Texto: Ricardo Miguel Vieira | Fotografia: DR
Em dias de mar bravo, o porto de pesca da Ericeira parece um deserto à beira do oceano. Os barcos estão estacionados e os pescadores que ocupam o tempo fora de água contam-se pelos dedos das mãos. São tantos quanto os habituais compradores de peixe em dia de venda na pequena lota da Ericeira, uma das cinco em todo o país que não fazem parte da lista de investimentos da Docapesca para os próximos dois anos.
“Nenhuma delas é a Ericeira pois não? Já é assim há muitos anos”, ironiza Rogério Santos, 63 anos, ajudante no posto da Ericeira há um ano, mas com uma vida ligada ao mar. “A casa em si é antiga, é muito velha e era bom ter ali outra coisinha melhor. Alargar mais aquilo, é muito pequena.”

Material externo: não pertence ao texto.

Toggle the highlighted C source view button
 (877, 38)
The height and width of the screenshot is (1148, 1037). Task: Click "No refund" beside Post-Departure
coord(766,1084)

A reacção é comum aos pescadores jagozes depois de saberem que a Docapesca vai gastar 10 milhões de euros a recuperar 17 das 22 lotas do país até 2015, e que a Ericeira não é uma delas. O anúncio foi feito no dia 18 de Fevereiro pela ministra da Agricultura e Mar, Assunção Cristas, que adiantou que o investimento será suportado pela Promar, sendo que 75% das verbas provêm de fundos comunitários. Uma das razões apresentadas por Assunção Cristas para o investimento nas lotas foi a valorização dos produtos associada a espaços de qualidade e à existência de certificados de venda em lota.
A fraca utilização do posto de venda da Ericeira, de pequenas dimensões, sem utensílios modernos e ainda protegido por placas de amianto, será a principal razão do desinvestimento, que aumenta o risco de extinsão do espaço. “Às vezes vamos para Peniche porque há mais compradores e, logo, o peixe tem mais valor. Compensa sempre gastar gasolina e ir lá a Peniche”, justifica Eliseu Pereira, 41 anos de idade e 10 de faina.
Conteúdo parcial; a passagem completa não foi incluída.